Dataset entries:
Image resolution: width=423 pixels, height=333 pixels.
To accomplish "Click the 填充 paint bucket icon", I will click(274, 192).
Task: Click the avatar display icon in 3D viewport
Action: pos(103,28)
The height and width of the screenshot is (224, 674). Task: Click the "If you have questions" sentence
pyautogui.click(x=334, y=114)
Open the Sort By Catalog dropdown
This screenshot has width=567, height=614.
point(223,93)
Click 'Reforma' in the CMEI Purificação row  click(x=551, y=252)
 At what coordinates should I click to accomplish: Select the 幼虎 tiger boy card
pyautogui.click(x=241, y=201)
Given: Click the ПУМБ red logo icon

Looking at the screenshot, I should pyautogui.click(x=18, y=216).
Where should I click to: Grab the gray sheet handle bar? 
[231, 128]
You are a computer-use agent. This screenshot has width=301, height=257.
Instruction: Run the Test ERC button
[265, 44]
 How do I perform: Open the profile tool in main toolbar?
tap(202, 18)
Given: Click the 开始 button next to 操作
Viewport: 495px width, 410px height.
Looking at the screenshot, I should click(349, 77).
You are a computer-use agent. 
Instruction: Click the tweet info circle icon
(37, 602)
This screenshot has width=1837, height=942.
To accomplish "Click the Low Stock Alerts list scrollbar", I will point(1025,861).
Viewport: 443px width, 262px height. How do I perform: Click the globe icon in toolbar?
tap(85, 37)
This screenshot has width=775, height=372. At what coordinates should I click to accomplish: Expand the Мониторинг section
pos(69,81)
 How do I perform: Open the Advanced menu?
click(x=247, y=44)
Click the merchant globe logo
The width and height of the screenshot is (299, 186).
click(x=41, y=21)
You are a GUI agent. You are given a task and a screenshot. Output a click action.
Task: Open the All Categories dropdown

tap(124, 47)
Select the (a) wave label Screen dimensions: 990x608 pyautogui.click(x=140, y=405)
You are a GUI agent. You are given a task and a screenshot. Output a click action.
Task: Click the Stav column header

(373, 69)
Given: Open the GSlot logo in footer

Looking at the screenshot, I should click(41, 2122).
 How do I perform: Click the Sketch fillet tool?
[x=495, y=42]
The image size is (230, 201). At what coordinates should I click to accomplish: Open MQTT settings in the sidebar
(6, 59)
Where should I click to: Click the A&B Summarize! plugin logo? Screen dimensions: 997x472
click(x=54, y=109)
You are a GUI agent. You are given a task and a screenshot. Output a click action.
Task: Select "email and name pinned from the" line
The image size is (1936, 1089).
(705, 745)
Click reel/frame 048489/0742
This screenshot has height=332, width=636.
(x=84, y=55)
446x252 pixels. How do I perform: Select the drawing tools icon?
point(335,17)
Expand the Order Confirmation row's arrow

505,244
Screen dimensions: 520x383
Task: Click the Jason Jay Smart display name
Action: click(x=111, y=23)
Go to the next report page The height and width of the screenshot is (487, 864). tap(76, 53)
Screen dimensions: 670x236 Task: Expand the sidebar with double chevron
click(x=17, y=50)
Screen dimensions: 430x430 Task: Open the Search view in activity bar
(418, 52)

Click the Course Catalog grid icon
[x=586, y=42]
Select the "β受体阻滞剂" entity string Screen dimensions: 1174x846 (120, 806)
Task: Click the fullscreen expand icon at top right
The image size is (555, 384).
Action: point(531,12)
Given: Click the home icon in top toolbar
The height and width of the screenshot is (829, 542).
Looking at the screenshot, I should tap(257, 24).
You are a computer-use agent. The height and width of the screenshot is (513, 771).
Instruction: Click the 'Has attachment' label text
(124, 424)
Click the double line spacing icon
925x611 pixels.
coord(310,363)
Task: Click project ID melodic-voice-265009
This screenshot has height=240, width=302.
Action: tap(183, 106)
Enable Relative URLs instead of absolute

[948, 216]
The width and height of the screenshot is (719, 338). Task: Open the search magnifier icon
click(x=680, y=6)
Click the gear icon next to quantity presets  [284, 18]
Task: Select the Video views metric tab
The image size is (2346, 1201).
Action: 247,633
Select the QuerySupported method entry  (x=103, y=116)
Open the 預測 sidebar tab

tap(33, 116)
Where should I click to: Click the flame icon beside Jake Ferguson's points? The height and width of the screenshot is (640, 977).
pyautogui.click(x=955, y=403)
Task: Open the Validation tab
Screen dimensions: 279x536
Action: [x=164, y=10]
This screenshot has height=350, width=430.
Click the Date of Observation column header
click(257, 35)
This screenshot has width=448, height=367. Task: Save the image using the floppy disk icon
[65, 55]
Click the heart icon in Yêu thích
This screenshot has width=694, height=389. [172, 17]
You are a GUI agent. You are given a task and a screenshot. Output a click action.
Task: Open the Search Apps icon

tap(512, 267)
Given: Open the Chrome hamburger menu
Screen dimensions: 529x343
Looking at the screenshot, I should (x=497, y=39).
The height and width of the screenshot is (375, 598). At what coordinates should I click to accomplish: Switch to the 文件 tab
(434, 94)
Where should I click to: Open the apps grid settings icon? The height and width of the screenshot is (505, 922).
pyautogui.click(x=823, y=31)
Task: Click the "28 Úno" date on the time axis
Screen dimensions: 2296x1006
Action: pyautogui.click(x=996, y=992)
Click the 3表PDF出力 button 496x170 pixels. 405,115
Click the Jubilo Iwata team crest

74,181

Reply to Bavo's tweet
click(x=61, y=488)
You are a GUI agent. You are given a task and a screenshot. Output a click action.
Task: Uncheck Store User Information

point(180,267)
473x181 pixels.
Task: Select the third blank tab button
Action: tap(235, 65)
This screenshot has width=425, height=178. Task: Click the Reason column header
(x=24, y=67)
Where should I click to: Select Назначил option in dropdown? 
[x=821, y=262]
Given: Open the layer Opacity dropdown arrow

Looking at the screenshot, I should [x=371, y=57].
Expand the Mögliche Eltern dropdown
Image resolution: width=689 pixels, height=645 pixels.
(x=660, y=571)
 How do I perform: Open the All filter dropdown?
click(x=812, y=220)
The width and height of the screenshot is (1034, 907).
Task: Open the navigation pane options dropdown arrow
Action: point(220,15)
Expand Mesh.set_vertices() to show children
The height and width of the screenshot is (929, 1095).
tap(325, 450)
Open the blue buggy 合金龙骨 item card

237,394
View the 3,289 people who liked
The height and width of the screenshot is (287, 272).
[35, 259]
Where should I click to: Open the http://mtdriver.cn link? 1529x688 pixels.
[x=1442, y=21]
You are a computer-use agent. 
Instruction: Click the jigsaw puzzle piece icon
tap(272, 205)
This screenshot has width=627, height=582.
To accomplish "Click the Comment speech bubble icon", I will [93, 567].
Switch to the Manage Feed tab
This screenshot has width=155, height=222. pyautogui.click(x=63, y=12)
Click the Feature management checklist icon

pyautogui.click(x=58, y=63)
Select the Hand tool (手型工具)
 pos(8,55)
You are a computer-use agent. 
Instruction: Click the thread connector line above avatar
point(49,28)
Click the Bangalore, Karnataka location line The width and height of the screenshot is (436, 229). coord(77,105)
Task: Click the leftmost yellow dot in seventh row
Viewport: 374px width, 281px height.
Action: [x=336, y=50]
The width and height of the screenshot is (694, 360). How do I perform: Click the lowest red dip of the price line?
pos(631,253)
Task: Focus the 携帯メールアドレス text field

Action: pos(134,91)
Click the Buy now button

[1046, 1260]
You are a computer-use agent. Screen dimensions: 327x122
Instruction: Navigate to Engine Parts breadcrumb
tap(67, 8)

■ ASSIGNED TASK ■
Exact copies of all the entries above are to be printed.

■ ANSWER FOR THIS EXERCISE ■
Image resolution: width=423 pixels, height=333 pixels.
To accomplish "Click the 填充 paint bucket icon", I will click(274, 192).
Task: Click the avatar display icon in 3D viewport
Action: pos(103,28)
The height and width of the screenshot is (224, 674). Task: Click the "If you have questions" sentence
pyautogui.click(x=334, y=114)
Open the Sort By Catalog dropdown
This screenshot has width=567, height=614.
point(223,93)
Click 'Reforma' in the CMEI Purificação row  click(x=551, y=252)
 At what coordinates should I click to accomplish: Select the 幼虎 tiger boy card
pyautogui.click(x=241, y=201)
Given: Click the ПУМБ red logo icon

Looking at the screenshot, I should pyautogui.click(x=18, y=216).
Where should I click to: Grab the gray sheet handle bar? 
[231, 128]
You are a computer-use agent. This screenshot has width=301, height=257.
Instruction: Run the Test ERC button
[265, 44]
 How do I perform: Open the profile tool in main toolbar?
tap(202, 18)
Given: Click the 开始 button next to 操作
Viewport: 495px width, 410px height.
Looking at the screenshot, I should click(349, 77).
You are a computer-use agent. 
Instruction: Click the tweet info circle icon
(37, 602)
This screenshot has width=1837, height=942.
To accomplish "Click the Low Stock Alerts list scrollbar", I will point(1025,861).
Viewport: 443px width, 262px height. How do I perform: Click the globe icon in toolbar?
tap(85, 37)
This screenshot has width=775, height=372. At what coordinates should I click to accomplish: Expand the Мониторинг section
pos(69,81)
 How do I perform: Open the Advanced menu?
click(x=247, y=44)
Click the merchant globe logo
The width and height of the screenshot is (299, 186).
click(x=41, y=21)
You are a GUI agent. You are given a task and a screenshot. Output a click action.
Task: Open the All Categories dropdown

tap(124, 47)
Select the (a) wave label Screen dimensions: 990x608 pyautogui.click(x=140, y=405)
You are a GUI agent. You are given a task and a screenshot. Output a click action.
Task: Click the Stav column header

(373, 69)
Given: Open the GSlot logo in footer

Looking at the screenshot, I should click(41, 2122).
 How do I perform: Click the Sketch fillet tool?
[x=495, y=42]
The image size is (230, 201). At what coordinates should I click to accomplish: Open MQTT settings in the sidebar
(6, 59)
Where should I click to: Click the A&B Summarize! plugin logo? Screen dimensions: 997x472
click(x=54, y=109)
You are a GUI agent. You are given a task and a screenshot. Output a click action.
Task: Select "email and name pinned from the" line
The image size is (1936, 1089).
(705, 745)
Click reel/frame 048489/0742
This screenshot has height=332, width=636.
(x=84, y=55)
446x252 pixels. How do I perform: Select the drawing tools icon?
point(335,17)
Expand the Order Confirmation row's arrow

505,244
Screen dimensions: 520x383
Task: Click the Jason Jay Smart display name
Action: click(x=111, y=23)
Go to the next report page The height and width of the screenshot is (487, 864). tap(76, 53)
Screen dimensions: 670x236 Task: Expand the sidebar with double chevron
click(x=17, y=50)
Screen dimensions: 430x430 Task: Open the Search view in activity bar
(418, 52)

Click the Course Catalog grid icon
[x=586, y=42]
Select the "β受体阻滞剂" entity string Screen dimensions: 1174x846 (120, 806)
Task: Click the fullscreen expand icon at top right
The image size is (555, 384).
Action: point(531,12)
Given: Click the home icon in top toolbar
The height and width of the screenshot is (829, 542).
Looking at the screenshot, I should tap(257, 24).
You are a computer-use agent. The height and width of the screenshot is (513, 771).
Instruction: Click the 'Has attachment' label text
(124, 424)
Click the double line spacing icon
925x611 pixels.
coord(310,363)
Task: Click project ID melodic-voice-265009
This screenshot has height=240, width=302.
Action: tap(183, 106)
Enable Relative URLs instead of absolute

[948, 216]
The width and height of the screenshot is (719, 338). Task: Open the search magnifier icon
click(x=680, y=6)
Click the gear icon next to quantity presets  [284, 18]
Task: Select the Video views metric tab
The image size is (2346, 1201).
Action: 247,633
Select the QuerySupported method entry  (x=103, y=116)
Open the 預測 sidebar tab

tap(33, 116)
Where should I click to: Click the flame icon beside Jake Ferguson's points? The height and width of the screenshot is (640, 977).
pyautogui.click(x=955, y=403)
Task: Open the Validation tab
Screen dimensions: 279x536
Action: [x=164, y=10]
This screenshot has height=350, width=430.
Click the Date of Observation column header
click(257, 35)
This screenshot has width=448, height=367. Task: Save the image using the floppy disk icon
[65, 55]
Click the heart icon in Yêu thích
This screenshot has width=694, height=389. [172, 17]
You are a GUI agent. You are given a task and a screenshot. Output a click action.
Task: Open the Search Apps icon

tap(512, 267)
Given: Open the Chrome hamburger menu
Screen dimensions: 529x343
Looking at the screenshot, I should (x=497, y=39).
The height and width of the screenshot is (375, 598). At what coordinates should I click to accomplish: Switch to the 文件 tab
(434, 94)
Where should I click to: Open the apps grid settings icon? The height and width of the screenshot is (505, 922).
pyautogui.click(x=823, y=31)
Task: Click the "28 Úno" date on the time axis
Screen dimensions: 2296x1006
Action: pyautogui.click(x=996, y=992)
Click the 3表PDF出力 button 496x170 pixels. 405,115
Click the Jubilo Iwata team crest

74,181

Reply to Bavo's tweet
click(x=61, y=488)
You are a GUI agent. You are given a task and a screenshot. Output a click action.
Task: Uncheck Store User Information

point(180,267)
473x181 pixels.
Task: Select the third blank tab button
Action: tap(235, 65)
This screenshot has width=425, height=178. Task: Click the Reason column header
(x=24, y=67)
Where should I click to: Select Назначил option in dropdown? 
[x=821, y=262]
Given: Open the layer Opacity dropdown arrow

Looking at the screenshot, I should [x=371, y=57].
Expand the Mögliche Eltern dropdown
Image resolution: width=689 pixels, height=645 pixels.
(x=660, y=571)
 How do I perform: Open the All filter dropdown?
click(x=812, y=220)
The width and height of the screenshot is (1034, 907).
Task: Open the navigation pane options dropdown arrow
Action: point(220,15)
Expand Mesh.set_vertices() to show children
The height and width of the screenshot is (929, 1095).
tap(325, 450)
Open the blue buggy 合金龙骨 item card

237,394
View the 3,289 people who liked
The height and width of the screenshot is (287, 272).
[35, 259]
Where should I click to: Open the http://mtdriver.cn link? 1529x688 pixels.
[x=1442, y=21]
You are a computer-use agent. 
Instruction: Click the jigsaw puzzle piece icon
tap(272, 205)
This screenshot has width=627, height=582.
To accomplish "Click the Comment speech bubble icon", I will [93, 567].
Switch to the Manage Feed tab
This screenshot has width=155, height=222. pyautogui.click(x=63, y=12)
Click the Feature management checklist icon

pyautogui.click(x=58, y=63)
Select the Hand tool (手型工具)
 pos(8,55)
You are a computer-use agent. 
Instruction: Click the thread connector line above avatar
point(49,28)
Click the Bangalore, Karnataka location line The width and height of the screenshot is (436, 229). coord(77,105)
Task: Click the leftmost yellow dot in seventh row
Viewport: 374px width, 281px height.
Action: [x=336, y=50]
The width and height of the screenshot is (694, 360). How do I perform: Click the lowest red dip of the price line?
pos(631,253)
Task: Focus the 携帯メールアドレス text field

Action: pos(134,91)
Click the Buy now button

[1046, 1260]
You are a computer-use agent. Screen dimensions: 327x122
Instruction: Navigate to Engine Parts breadcrumb
tap(67, 8)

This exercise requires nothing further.